These three represent a fundamental rewrite of the action system. I also agree with them, but keep that in mind.



What's Borked: Weapon proficiency feats.
Why it's a problem: No matter how many feats you throw away, characters who are supposed to use weapons only get to use their class features with their class weapons. This is especially problematic for Monks and Rogues. This is proof that Paizo play-tests with robots. How the hell does "A [my favorite class] who uses [a weapon that I think is cool]" become an unplayable garbage build that no amount of Feats can salvage?
House Rule:
If you are proficient with a weapon, you can count it as a Simple Weapon when applying your class features.

That's a feature and not a bug, at least from the perspective of the designers. They wanted to pigeonhole classes to weapons.

What's Borked: +/-10 crits
Why it's a problem: Constrains bonus numbers to a very narrow range, and makes the system swingy. This is because a 75% success rate is a 25% critical success rate. To prevent too many crits, this means that rolls need to be whiffy, otherwise the numbers go out of whack. The system functions best (i.e. with the least unusual results for rolls) at 50/50. More or less than that, you start getting more and more outlier results in critical successes or critical failures.
House Rule: No idea, but if this can be cracked the system might actually be worth my time once some more interesting and impactful abilities are introduced to it.

Gwynfrid
2019-09-25, 10:08 PM
PF2 looks really good. It does a lot right. It also has some really big flaws that slipped past the Paizo Playtest Robots. So... let's fill this book* with houserule sticky notes* before I even roll a character. I can't change what I am.
* metaphorical book. metaphorical notes.

What's Borked:
Why it's a problem:
House Rule:

I'm going to be more cautious, and not call for house rules at my table before I get a chance to test the baseline. That said, I have read remarks similar to yours a few times on the Paizo forum, so they represent a frequent sentiment, so I don't want to dismiss them.

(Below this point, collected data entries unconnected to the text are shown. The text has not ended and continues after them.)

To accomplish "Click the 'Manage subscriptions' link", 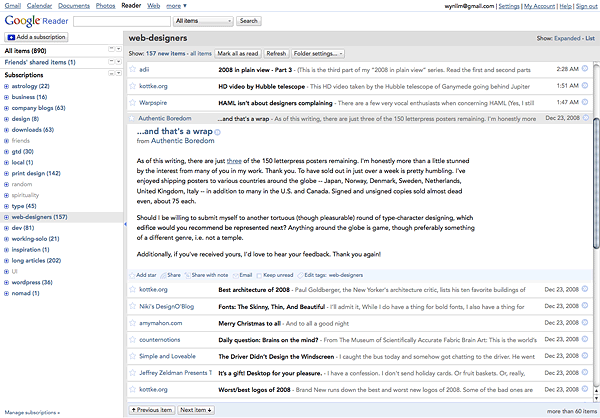I will coord(30,412).
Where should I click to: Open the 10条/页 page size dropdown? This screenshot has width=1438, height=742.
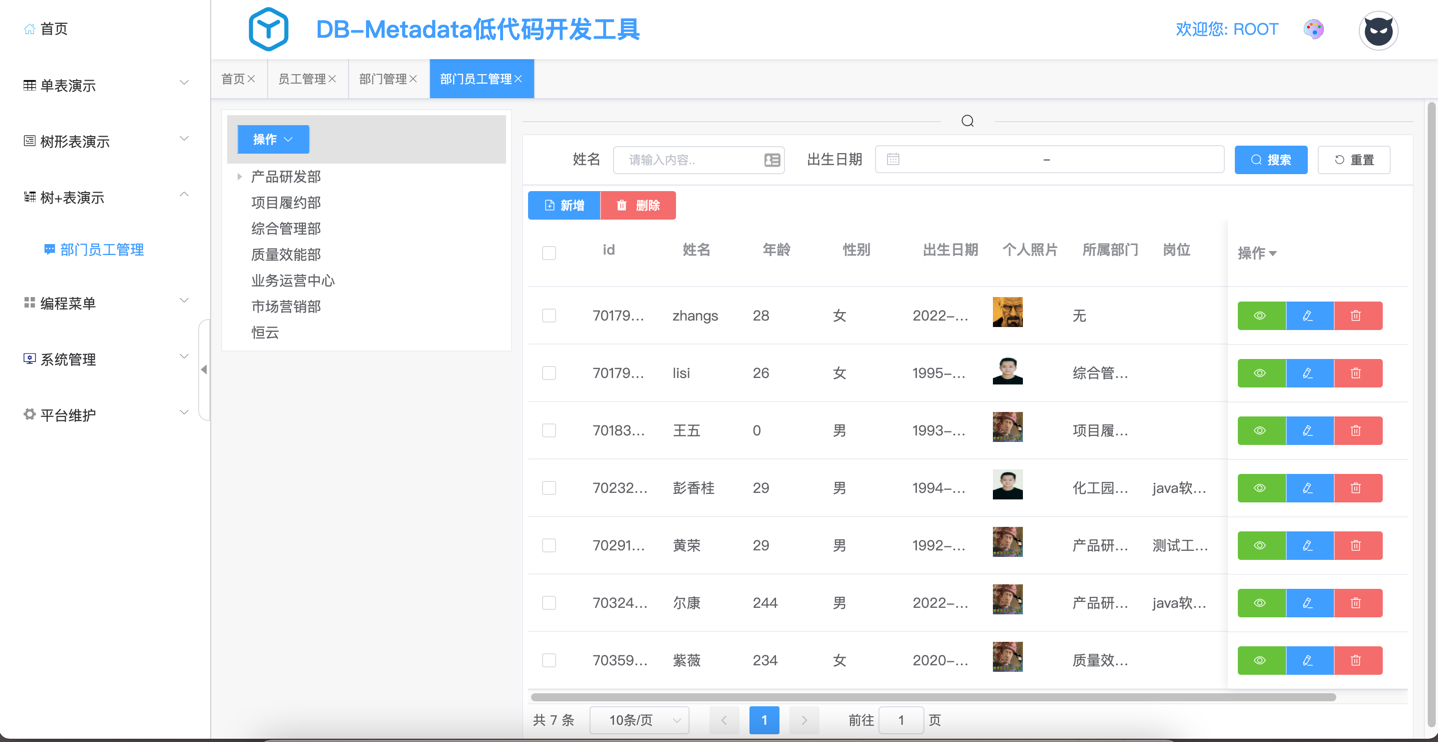[639, 720]

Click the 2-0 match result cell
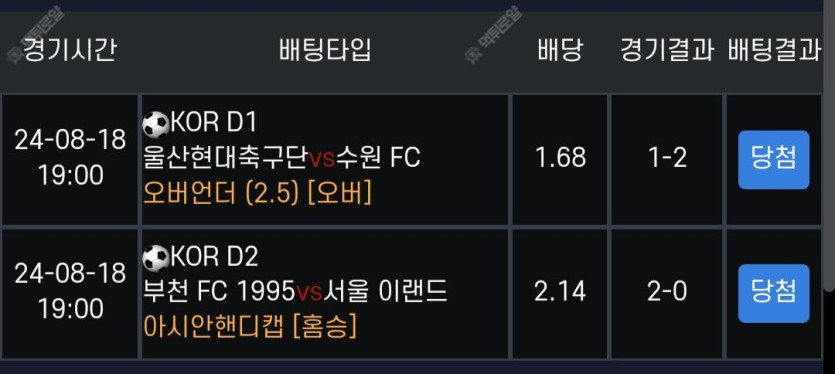click(667, 292)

What's Borked: Action tax on trivial object interactions.
Why it's a problem: Penalizes variety of actions and weapons, especially for Martial characters, who are already starved for variety. Not realistic. Too much accounting.
House Rule:
The following actions are free and do not provoke: Adjust your grip on a weapon. Switch hands.
As part of any action with the Move trait, you may make an Interact (1-Action) for free.
As part of any action with the Move trait, you may drop Prone or adjust how you are positioned behind cover for free.

The problem with this is that you can now freely switch between one-handed+shield and 2-handed, for free, in any round provided you move once. That's taking it a bit too far imo. It will also unbalance the weapons table: weapons that can be handled with either 1 or 2 hands increase in power significantly relative to the rest.

Another issue I have is that with this rule: A door is no longer an obstacle at all, unless it's locked. Not very credible.


What's Borked: Unattended minions and pets.
Why it's a problem: The rules don't mention what minions and pets do when you aren't Commanding or Handle-Animal-ing them, so a RAW interpretation results in bizarre action-taxing that turns all animals and followers into brain-dead automata that can't even walk along next to you as you go from town to town unless you spend 2 out of every 6 seconds reminding them to do so.
House Rule:
When not being Commanded or Handled, minions and animals act according to their nature under the control of the DM. In combat, they go last.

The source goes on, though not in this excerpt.